Item position entries
====

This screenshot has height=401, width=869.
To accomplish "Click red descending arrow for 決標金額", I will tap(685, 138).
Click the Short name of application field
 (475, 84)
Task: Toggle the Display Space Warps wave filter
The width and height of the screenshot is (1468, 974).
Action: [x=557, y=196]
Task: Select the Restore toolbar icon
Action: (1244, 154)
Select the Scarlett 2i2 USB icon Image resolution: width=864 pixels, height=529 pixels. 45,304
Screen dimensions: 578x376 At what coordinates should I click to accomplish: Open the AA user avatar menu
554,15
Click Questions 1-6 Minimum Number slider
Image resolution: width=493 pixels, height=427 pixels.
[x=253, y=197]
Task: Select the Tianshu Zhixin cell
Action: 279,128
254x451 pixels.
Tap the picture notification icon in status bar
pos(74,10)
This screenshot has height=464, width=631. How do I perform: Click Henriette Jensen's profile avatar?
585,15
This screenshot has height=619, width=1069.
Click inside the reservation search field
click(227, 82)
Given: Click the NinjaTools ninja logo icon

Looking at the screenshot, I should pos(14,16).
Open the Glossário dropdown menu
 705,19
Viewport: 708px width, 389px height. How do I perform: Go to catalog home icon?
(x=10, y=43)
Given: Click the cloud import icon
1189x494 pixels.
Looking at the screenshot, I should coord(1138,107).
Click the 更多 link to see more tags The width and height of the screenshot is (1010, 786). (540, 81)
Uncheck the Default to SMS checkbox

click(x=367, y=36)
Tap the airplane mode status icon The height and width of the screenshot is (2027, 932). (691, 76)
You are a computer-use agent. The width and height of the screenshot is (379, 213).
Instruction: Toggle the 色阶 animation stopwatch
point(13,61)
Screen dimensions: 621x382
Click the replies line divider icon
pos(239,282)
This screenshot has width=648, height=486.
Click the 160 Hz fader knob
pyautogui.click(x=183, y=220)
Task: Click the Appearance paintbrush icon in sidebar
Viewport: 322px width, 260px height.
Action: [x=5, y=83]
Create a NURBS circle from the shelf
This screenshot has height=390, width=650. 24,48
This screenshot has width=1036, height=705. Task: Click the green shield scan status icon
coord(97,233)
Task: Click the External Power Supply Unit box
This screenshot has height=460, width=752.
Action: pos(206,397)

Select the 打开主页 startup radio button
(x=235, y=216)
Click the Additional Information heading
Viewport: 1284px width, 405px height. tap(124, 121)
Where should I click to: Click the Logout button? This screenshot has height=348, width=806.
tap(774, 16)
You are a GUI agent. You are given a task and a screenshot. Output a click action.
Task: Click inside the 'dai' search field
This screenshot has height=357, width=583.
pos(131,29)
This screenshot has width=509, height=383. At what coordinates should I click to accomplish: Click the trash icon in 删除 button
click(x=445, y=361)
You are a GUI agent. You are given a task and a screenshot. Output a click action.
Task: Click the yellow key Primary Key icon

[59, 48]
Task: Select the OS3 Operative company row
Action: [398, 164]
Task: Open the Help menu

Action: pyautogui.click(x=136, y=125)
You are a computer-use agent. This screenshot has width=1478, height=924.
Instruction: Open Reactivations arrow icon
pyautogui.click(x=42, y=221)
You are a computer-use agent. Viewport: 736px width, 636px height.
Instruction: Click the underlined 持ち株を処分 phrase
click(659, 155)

====

● Task description
Reproduce the data from the line with "This screenshot has width=648, height=486." to the line with "tap(774, 16)", switching "heading" to "title" and leaving everything else unchanged.

● Result of this exercise
This screenshot has width=648, height=486.
Click the 160 Hz fader knob
pyautogui.click(x=183, y=220)
Task: Click the Appearance paintbrush icon in sidebar
Viewport: 322px width, 260px height.
Action: [x=5, y=83]
Create a NURBS circle from the shelf
This screenshot has height=390, width=650. 24,48
This screenshot has width=1036, height=705. Task: Click the green shield scan status icon
coord(97,233)
Task: Click the External Power Supply Unit box
This screenshot has height=460, width=752.
Action: pos(206,397)

Select the 打开主页 startup radio button
(x=235, y=216)
Click the Additional Information title
Viewport: 1284px width, 405px height. tap(124, 121)
Where should I click to: Click the Logout button? This screenshot has height=348, width=806.
tap(774, 16)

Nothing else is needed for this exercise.